Std::Pair of References

std::pair of references

No, you cannot do this reliably in C++03, because the constructor of pair takes references to T, and creating a reference to a reference is not legal in C++03.

Notice that I said "reliably". Some common compilers still in use (for GCC, I tested GCC4.1, @Charles reported GCC4.4.4) do not allow forming a reference to a reference, but more recently do allow it as they implement reference collapsing (T& is T if T is a reference type). If your code uses such things, you cannot rely on it to work on other compilers until you try it and see.

It sounds like you want to use boost::tuple<>

int a, b;

// on the fly
boost::tie(a, b) = std::make_pair(1, 2);

// as variable
boost::tuple<int&, int&> t = boost::tie(a, b);
t.get<0>() = 1;
t.get<1>() = 2;

Are the values stored in std::pair by reference or by value?

A std::pair, in your specific case, is nothing more than, in so many words:

struct pair {
   int first;
   int second;
};

first and second, in your std::pair, are non-reference class members. The full definition of std::pair is pretty much

template<typename T1, typename T2> struct pair {
   T1 first;
   T2 second;
};

How can I have a pair with reference inside vector?

Since C++14 std::make_pair is defined as

template< class T1, class T2 >
std::pair<V1,V2> make_pair( T1&& t, T2&& u );

where V1 and V2 are std::decay<T1>::type and std::decay<T2>::type respectively.

This means that your make_pair<const int&, int> calls do not really produce pairs with references as their first elements (contrary to what you apparently believed). They actually produce temporaries of pair<int, int> type. At this point you lose any attachment to the original int object stored in your unique_ptr.

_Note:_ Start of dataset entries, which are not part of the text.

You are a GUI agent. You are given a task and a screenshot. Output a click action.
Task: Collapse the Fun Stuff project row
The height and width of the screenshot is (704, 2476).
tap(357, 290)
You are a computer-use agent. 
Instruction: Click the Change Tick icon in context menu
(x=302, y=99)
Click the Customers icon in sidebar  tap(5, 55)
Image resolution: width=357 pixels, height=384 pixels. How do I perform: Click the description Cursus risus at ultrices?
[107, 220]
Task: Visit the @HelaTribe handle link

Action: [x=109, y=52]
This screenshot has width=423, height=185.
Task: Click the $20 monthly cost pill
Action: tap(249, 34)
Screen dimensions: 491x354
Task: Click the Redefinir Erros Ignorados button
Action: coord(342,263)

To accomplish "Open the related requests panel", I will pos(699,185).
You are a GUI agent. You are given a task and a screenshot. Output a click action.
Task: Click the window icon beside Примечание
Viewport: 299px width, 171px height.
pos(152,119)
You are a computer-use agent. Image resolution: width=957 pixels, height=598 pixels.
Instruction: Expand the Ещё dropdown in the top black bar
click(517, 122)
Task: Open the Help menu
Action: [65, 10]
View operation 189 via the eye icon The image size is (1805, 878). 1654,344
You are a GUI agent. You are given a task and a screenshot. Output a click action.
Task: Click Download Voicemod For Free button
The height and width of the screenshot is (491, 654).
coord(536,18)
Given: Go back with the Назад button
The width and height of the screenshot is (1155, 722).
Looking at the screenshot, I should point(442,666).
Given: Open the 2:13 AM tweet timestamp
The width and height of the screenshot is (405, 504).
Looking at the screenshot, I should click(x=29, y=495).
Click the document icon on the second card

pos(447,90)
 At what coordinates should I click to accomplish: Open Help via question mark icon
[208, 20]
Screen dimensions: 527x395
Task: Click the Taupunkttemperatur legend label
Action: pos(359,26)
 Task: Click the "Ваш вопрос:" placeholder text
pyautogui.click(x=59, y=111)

When you pass these pair<int, int> temporaries to push_back, they get implicitly converted to temporaries of pair<const int&, int> type, which is your vector's element type. Through this mechanism you attach references inside your vector's element to int members of those pair<int, int> temporaries produced by make_pair (not to int objects stored in your unique_ptrs). Once the temporaries expire, the references go sour.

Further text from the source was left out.